I’ve just finished one exciting read dived right into another.
The first is Outcast, the opening volume of the new Star Wars: Fate of the Jedi series by Aaron Allston. The nine-book series picks up 40 years after the end of Return of the Jedi, when the galaxy is still recovering from the crippling Yuuzhan Vong invasion and the havoc wrought by Darth Caedus, the self-styled Sith Lord formerly known as Jacen Solo.
Luke Skywalker, accused of dereliction of duty as leader of the Jedi Order after his nephew’s destructive fall to the dark side, accepts a plea deal that sends him into exile.
With his young son Ben in tow, he retraces Jacen’s winding path to find the root of his evil. This first outing takes the Skywalkers to a remote monastery full of dangerous secrets.
Meanwhile, the Jedi back on Coruscant must find a way to deal peacefully with increasing government oversight and interference, leading to an exploration of what it means to be a Jedi anyway. What kind of role can they can have after one of their own went on a rampage against the galaxy?
Outcast is a great read, with lots of action — and strangely, no space combat to speak of. The closest it gets is a roller-coaster ride through the fabled Spice Mines of Kessel and an air pursuit through the urban canyons of Coruscant. This is fine, because while Allson is adept at writing these scenes (see his entries in the X-Wing and New Jedi Order series) they tend by their very nature to get bogged down in detail. This is the establishing chapter of a series and needed to be quick on its feet with the characterizations.
Star Wars: Fate of the Jedi — Outcast by Aaron Allston, $25, Del Rey
The Language of Bees
The book I’m reading now is even more gripping — and you can’t even read it yet! I snagged a review copy of Laurie R. King’s Language of Bees, which is the ninth entry in the Mary Russell series (and my first experience with same). If you want to get a sneak peek, you can read the first two chapters on PDF. Don’t know Mary Russell? She’s the wife of Sherlock Holmes, of course. After the Great Detective’s retirement to the countryside to raise bees he met and married this extraordinary woman, his equal in wits and more.
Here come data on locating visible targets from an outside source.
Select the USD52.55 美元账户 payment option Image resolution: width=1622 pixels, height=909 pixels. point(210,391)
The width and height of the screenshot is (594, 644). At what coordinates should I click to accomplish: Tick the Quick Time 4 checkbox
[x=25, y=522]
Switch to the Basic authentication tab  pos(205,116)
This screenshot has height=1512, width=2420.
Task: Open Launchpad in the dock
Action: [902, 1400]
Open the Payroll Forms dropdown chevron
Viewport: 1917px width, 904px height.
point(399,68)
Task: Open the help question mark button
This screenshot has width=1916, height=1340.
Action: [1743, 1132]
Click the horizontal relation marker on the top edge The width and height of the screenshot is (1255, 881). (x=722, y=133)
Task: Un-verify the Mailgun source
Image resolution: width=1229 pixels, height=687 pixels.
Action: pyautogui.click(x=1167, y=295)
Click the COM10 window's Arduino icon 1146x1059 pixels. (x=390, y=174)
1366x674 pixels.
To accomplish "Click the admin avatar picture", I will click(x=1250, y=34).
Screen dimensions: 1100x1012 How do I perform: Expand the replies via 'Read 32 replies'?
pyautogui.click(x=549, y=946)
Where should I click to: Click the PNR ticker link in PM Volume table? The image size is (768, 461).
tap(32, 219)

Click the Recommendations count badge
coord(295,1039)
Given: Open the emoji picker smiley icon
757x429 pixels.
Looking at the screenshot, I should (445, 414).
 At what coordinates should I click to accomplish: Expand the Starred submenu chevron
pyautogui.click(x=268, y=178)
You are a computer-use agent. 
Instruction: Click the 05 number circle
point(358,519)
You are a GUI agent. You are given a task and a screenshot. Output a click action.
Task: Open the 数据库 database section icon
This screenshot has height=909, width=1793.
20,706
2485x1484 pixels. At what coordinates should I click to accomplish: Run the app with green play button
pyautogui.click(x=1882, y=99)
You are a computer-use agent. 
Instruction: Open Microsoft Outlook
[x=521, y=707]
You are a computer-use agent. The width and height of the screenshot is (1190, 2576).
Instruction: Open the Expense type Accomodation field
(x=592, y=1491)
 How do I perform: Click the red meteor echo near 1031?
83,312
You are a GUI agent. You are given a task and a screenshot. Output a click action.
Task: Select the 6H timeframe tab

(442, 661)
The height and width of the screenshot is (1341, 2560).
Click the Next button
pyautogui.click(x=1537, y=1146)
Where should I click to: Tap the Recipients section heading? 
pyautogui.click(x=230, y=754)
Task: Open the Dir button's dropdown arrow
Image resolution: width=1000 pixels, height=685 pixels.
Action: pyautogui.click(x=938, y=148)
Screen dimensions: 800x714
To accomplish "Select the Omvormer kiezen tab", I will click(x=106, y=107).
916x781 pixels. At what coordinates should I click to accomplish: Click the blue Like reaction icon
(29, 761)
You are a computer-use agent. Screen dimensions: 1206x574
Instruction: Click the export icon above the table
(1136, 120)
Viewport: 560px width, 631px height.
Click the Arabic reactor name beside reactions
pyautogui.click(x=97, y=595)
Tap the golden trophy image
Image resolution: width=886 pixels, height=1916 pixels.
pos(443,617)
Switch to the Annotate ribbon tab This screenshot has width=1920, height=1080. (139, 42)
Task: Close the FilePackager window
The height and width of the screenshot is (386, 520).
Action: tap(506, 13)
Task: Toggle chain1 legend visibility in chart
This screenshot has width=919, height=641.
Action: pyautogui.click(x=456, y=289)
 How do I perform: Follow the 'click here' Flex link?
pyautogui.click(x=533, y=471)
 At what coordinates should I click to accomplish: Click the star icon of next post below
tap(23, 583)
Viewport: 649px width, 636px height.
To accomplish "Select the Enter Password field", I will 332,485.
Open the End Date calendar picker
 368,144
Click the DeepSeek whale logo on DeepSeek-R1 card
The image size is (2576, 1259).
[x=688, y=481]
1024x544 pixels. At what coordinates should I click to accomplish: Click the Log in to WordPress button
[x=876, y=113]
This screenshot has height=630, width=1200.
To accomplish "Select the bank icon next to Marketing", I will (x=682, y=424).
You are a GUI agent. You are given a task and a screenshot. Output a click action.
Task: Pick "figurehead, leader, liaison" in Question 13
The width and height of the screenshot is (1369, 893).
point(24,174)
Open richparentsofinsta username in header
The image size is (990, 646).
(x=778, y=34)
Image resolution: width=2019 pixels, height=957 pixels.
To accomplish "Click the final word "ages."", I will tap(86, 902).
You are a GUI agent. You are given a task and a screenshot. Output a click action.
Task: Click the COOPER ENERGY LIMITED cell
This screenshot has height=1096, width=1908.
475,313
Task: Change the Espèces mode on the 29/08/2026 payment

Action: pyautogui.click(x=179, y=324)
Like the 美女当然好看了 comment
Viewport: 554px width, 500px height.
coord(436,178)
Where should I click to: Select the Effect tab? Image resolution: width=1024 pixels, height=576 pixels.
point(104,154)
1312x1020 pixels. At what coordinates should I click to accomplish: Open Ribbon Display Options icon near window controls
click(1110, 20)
A proper review is forthcoming, but I can already tell that I’ll be hunting down all the previous exploits of Mr. and Mrs. Holmes, staring with The Beekeeper’s Apprentice. Everything I’ve read so far has jibed especially well with the classic Arthur Conan Doyle stories of the famous consulting detective of Baker Street.
Mark your calendar: Language of Bees will be released April 28. King is scheduled to make an appearance 3 p.m. May 9 at The Poisoned Pen, 4014 N Goldwater Blvd., Suite 101, Scottsdale.